Die Panne, dritter Akt
    Eine notwendige Abschweifung
zu Ehren meines Einfallsreichtums
    Wenn es zu einer globalen Katastrophe kommen würde, sagte meine Mutter einst vor langer Zeit, würde man einen kleinen Teil der Menschheit mit Sicherheit evakuieren. Die Mittel dazu waren ja vorhanden. Eine Rakete. Oder ein riesiges Schiff, so wie die Arche Noah.
    – Die Vorform der heutigen naturhistorischen Museen, sagte mein Vater.
    Der Zeitpunkt, ab dem meine Erinnerungen annähernd zusammenhängend sind, fällt mit der ersten Todesangst zusammen. Das Jahr 1986 und neue, weit entfernte Wörter wie
Reaktor
,
Radioaktivität
und
Strahlung
beherrschten das Tagesgespräch. All die unheimlichen Details. Die verwackelten Amateuraufnahmen von dem zerstörten Reaktorblock und die vielen Soldaten und Feuerwehrmänner, die mit einer so kompakten wie sinnlosen Atemmaske und einem baumelnden Lendenschurz aus Blei herumlaufen und Trümmer einsammeln. Die träge dahinfliegenden Helikopter, die über der Rauchwolke winzig kleine Sandsäcke wie Tränen fallenlassen. Und das pechschwarze Innere des Reaktors, glühende Trümmer, der blinde Fleck der Kamera, die nicht weiß, dass sie ihren eigenen Tod filmt. (In den Folgejahren gesellten sich andere Schrecken erregende Wörter hinzu,
Sarkophag
, der notdürftige Schutzmantel, der um den zerstörten Reaktorblock gebaut wurde und inzwischen undicht ist, oder
Strahlenkrankheit
. Bei der Strahlenkrankheit stellt sich kurz vor Eintritt des Todes für mehrere Tage eine scheinbare Erholung ein, der Patient fühlt sich besser, die Symptome, Durchfall, Blutungenund Übelkeit, gehen zurück – man nennt das die
Walking-Ghost-Phase
.)
    Meine Mutter steckte uns alle mit ihrer Angst an. Erst mehrere Wochen nachdem die Bevölkerung gewarnt worden war, keine Pflanzen zu sammeln, nicht im Sand zu spielen und auch nicht in Flüssen schwimmen zu gehen, gestand sie uns, dass sie noch am Vortag der Verlautbarungen im Regen spazieren gewesen war. Im Regen! Den Regenschirm hatte sie inzwischen natürlich weggeschmissen; seine Speichen ragten aus der Mülltonne im Hof. Auch mein Sandspielzeug wanderte in zwei großen Plastiksäcken in den Müll. Ich durfte keine Milch mehr trinken und auch nicht vor die Tür.
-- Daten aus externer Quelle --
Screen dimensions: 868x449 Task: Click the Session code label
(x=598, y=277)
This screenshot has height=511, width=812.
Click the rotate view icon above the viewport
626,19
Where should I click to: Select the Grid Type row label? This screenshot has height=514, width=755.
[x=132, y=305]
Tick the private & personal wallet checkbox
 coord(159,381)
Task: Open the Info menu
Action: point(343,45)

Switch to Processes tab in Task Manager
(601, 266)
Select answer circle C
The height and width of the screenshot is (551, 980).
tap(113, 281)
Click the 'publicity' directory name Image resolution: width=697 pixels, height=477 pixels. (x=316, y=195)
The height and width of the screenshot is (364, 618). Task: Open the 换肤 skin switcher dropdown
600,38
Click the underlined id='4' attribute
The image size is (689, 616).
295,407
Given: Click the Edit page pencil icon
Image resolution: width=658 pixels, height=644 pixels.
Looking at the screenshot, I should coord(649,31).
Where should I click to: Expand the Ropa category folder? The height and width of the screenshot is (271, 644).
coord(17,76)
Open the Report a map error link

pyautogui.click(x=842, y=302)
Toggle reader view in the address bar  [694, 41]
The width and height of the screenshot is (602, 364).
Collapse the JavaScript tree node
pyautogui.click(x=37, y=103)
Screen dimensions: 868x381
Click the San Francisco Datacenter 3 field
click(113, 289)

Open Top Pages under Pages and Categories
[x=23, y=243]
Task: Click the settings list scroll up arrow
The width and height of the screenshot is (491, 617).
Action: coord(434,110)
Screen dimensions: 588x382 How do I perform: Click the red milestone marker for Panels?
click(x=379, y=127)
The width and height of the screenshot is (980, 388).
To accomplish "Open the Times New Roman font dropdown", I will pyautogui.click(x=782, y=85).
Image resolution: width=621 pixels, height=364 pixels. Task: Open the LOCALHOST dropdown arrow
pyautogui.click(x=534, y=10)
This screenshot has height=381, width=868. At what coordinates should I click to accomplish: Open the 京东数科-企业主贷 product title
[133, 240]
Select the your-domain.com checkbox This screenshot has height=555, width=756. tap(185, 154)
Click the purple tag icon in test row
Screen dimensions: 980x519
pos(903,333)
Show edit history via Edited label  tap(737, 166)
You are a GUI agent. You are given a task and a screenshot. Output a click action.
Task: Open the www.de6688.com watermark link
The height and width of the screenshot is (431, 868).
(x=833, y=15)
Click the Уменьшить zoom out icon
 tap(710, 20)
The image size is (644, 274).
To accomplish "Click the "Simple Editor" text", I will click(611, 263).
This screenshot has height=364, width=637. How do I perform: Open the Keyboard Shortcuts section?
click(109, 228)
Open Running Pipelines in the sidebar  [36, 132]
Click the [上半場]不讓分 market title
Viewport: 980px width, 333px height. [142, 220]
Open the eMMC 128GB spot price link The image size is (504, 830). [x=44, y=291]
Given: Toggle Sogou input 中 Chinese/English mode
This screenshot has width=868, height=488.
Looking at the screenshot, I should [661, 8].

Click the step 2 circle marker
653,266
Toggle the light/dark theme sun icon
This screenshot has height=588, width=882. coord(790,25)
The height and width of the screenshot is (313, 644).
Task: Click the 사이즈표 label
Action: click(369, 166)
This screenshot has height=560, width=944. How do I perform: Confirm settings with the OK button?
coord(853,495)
    Wenn ich am Fenster stand, hatte ich das Gefühl, dickere Luft zu atmen. Ich entdeckte Flecken auf meinen Händen und fragte meine Mutter danach. Sie nahm meine Hände in ihre – und ihre waren eiskalt. Dann schüttelte sie den Kopf und sagte:
    – Es ist nichts. Das bildest du dir ein.
    Mein Vater versuchte meine Mutter mit psysikalischem Fachvokabular zu beruhigen, zeichnete einmal sogar eine improvisierte Skizze eines Atomkraftwerks auf die Tafel (das harmloser aussah als ein Puppenhaus), aber er erreichte damit nur das Gegenteil. Sie bestand darauf, dass Europa an einem schleichenden Zelltod sterben würde, in den nächsten zehn bis zwanzig Jahren.
    Ich hatte wahnsinnige Angst und weinte oft nachts. Ich träumte von Männern in Schutzanzügen und Gasmasken, die lautlos durch unsere Wohnung gingen, während wir schliefen, und die Uhren an den Wänden verstellten.
    Mein Vater hatte weniger Angst, er war verärgert. Als Atomkraftbefürworter hatte er für Fehler nichts übrig. Er schimpfte auf die Dummheit der Sowjetregierung undauf die Verantwortlichen, obwohl zu diesem Zeitpunkt noch niemand wusste, ob es überhaupt Verantwortliche gab. Ich verstand nur sehr wenig von dem, was er meiner Mutter zu erklären versuchte. Alles drehte sich um einen bestimmten Typus von Mann, den typischen Sowjetmann, der ein Kind, ein Lauser, ein Rotzjunge geblieben war, obwohl er in einem grauen Arbeitsanzug herumging und auf internationalen Konferenzen öffentliche Erklärungen abgab, ein Mann, der nur nicht beschuldigt werden wollte und ungeheure Angst hatte vor den Strafen Gottes.
    – Eine Frau wäre dazu nie im Stande, sagte mein Vater.